Additional support for a role of EPAS1 in Tibetan adaptation came from the work of Bigham and colleagues (2010), who performed high-density (almost 1 million SNP) scans of genomes from natives of three regions of Tibet (ranging in altitude between 3000 and 4400 m). The data were analyzed in 1-megabase blocks, and 1 of the 14 blocks showing significant variation from the corresponding region in lowland East Asians (again, data from the HapMap) corresponded to the same region of chromosome 2 that contains EPAS1. A more-targeted examination of genes in the HIF and RAS pathways and the globin family identified EGLN1 as being positively selected for in the Tibetan population.

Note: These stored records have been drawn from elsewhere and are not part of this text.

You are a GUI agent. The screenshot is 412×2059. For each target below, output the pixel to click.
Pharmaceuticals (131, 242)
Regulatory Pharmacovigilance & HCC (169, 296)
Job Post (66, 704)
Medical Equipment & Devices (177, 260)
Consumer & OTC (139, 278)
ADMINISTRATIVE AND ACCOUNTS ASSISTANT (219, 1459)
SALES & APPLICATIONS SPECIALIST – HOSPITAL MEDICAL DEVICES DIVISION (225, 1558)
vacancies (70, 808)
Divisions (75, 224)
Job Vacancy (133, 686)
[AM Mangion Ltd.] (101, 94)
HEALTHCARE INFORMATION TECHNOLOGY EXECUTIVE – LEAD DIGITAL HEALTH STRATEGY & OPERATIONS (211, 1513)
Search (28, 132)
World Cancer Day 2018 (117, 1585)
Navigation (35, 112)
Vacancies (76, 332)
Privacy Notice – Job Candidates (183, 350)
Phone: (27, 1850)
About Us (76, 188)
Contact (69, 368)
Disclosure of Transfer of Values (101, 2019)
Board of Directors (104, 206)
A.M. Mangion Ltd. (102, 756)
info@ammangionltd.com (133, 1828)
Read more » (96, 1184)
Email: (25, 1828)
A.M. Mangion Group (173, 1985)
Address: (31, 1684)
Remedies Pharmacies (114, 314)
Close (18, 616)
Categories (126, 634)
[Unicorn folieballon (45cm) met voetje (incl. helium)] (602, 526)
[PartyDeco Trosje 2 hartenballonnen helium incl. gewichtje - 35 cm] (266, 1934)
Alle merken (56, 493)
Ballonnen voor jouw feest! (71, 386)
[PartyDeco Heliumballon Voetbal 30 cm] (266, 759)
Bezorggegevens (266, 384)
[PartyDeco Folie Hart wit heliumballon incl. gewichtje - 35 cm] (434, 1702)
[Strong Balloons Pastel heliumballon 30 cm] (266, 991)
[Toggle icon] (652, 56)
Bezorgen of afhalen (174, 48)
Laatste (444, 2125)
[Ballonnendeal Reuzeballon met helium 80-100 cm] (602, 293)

Further evidence for a role of EPAS1 and EGLN1 in Tibetan adaptation was provided by a study by Peng and colleagues (2010), who SNP-typed 50 individuals from seven Tibetan communities using the Affymetrix chip 6.0 array that was used by Bigham and colleagues (2010) and compared them to the HapMap (CHB; Chinese, Beijing) data. EPAS1 was one of many genes that underwent a selective sweep in Tibetans; and because it was identified by previous studies, Peng and colleages (2010) sequenced the EPAS1 gene in the same 50 Tibetans, showing that frequencies of 69 of 125 HapMap SNPs were significantly different between Tibetans and CHB/JPT (Japanese, Tokyo) populations. In addition, three polymorphisms from each of EPAS1, EGLN1, and PPARA were genotyped in 1334 Tibetans. Allele frequencies at all three EPAS1 SNPs, one of three EGLN1 SNPs, but none of the PPARA SNPs were significantly different between Tibetans and CHB/JPT, providing evidence for strong selection in EPAS1 and weak selection in EGLN1.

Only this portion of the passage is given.